Personal information
- Full name: David Ogg
- Date of birth: 23 November 1967 (age 57)
- Original team(s): Cloverdale
- Draft: 10th, 1990 AFL draft
- Height: 180 cm (5 ft 11 in)
- Weight: 70 kg (154 lb)

Playing career^{1}
- Years: Club / Games (Goals)
- 1986–1994: Swan Districts / 91 (111)
- 1991: Brisbane Bears / 9 (3)
- ^{1} Playing statistics correct to the end of 1994.

= David Ogg =

Australian rules footballer

David Ogg (born 23 November 1967) is a former Australian rules footballer who played with the Brisbane Bears in the Australian Football League (AFL).

Ogg was a half forward flanker in the Swan Districts team which won the 1990 WASFL Grand Final and in the same year represented Western Australia at interstate football. He was picked up by Brisbane with the 10th selection of the 1990 AFL draft, a pick they had received from Hawthorn after giving up Darren Jarman.

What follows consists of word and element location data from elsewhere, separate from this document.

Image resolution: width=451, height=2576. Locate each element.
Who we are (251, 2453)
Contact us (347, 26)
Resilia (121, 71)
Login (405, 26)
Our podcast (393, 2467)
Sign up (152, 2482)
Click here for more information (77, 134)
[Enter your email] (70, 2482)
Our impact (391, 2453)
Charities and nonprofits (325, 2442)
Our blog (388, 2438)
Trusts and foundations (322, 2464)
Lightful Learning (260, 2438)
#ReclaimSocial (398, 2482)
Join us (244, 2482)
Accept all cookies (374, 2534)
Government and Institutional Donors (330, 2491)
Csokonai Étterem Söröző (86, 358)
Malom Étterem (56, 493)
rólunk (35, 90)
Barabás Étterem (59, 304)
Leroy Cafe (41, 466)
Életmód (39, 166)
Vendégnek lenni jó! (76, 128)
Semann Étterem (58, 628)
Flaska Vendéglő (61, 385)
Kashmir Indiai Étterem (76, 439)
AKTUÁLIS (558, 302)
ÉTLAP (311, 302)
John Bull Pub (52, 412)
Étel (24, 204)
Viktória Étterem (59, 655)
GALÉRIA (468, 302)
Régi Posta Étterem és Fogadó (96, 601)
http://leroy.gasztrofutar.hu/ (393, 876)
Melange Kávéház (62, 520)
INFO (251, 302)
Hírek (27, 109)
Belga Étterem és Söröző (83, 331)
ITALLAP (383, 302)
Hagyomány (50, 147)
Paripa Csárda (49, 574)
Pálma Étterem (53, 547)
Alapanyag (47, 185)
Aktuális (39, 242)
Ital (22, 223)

At the Bears Ogg was used on the ball and as a half back flanker, averaging 15 disposals from his nine games in 1991. He never experienced a win while in the seniors but was a member of the Brisbane reserves team which won the premiership that year, as a ruck-rover.

In the 1992 pre-season draft he was chosen by the West Coast Eagles and returned home to Perth. He never played an AFL game at his new club but continued playing with Swan Districts and topped their goal-kicking in 1994 with 45 goals.